Puerto Rico Proposes Plan to Reduce Debt by 65 Percent
A federal board with oversight over Puerto Rico’s finances proposed a restructuring plan Friday that would reduce the US territory’s debt by approximately 65 percent, initiating what was called a “great step” towards ending the island’s bankruptcy.
The territory has been in dire financial straits under an ongoing economic crisis, with matters only made worse when Puerto Rico was struck by deadly Hurricane Maria in 2017.
The adjustment plan, which still must be approved by a US federal court, would reduce the government’s liability, including bonds and other obligations, from $35 billion to $12 billion.
Puerto Rico declared bankruptcy in May 2017, unable to repay its creditors and crushed under $70 billion in debt.
“Today we have taken a great step to leave bankruptcy behind and begin to visualize Puerto Rico’s future under conditions of fiscal stability and economic sustainability,” said Jose Carrion, chairman of the federal control board.
The island has already negotiated prior agreements with bondholders and creditors, and if the plan is approved, it will reduce Puerto Rico’s maximum annual debt service from $4.2 billion to $1.5 billion.
“The adjustment plan we proposed sets us on the road out of bankruptcy. We are not there yet,” Carrion said. “We need the approval of the court and that will take a while.”
“A plan that has the support of bondholders, retirees, and public employees is the best plan to eliminate the cloud that has been hanging over the economy of Puerto Rico,” he said.
The government has previously missed making payments to ensure it had enough funding to pay salaries, pensions and other creditors.
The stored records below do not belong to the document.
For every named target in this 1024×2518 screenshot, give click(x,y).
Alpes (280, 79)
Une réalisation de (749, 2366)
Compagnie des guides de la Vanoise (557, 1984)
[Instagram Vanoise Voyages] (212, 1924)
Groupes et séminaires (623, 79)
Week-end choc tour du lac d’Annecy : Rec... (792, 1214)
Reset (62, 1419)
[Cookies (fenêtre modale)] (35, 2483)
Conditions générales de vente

Under the new restructuring, pension payments that exceed $1,200 would be reduced by 8.5 percent.
The move was opposed by Puerto Rico’s previous governor, Ricardo Rossello, who left office in July after coming under fire over corruption scandals and leaked electronic chats.
The island’s current governor, Wanda Vazquez, who holds no say over the plan’s approval, said it was “the best alternative at the current juncture.”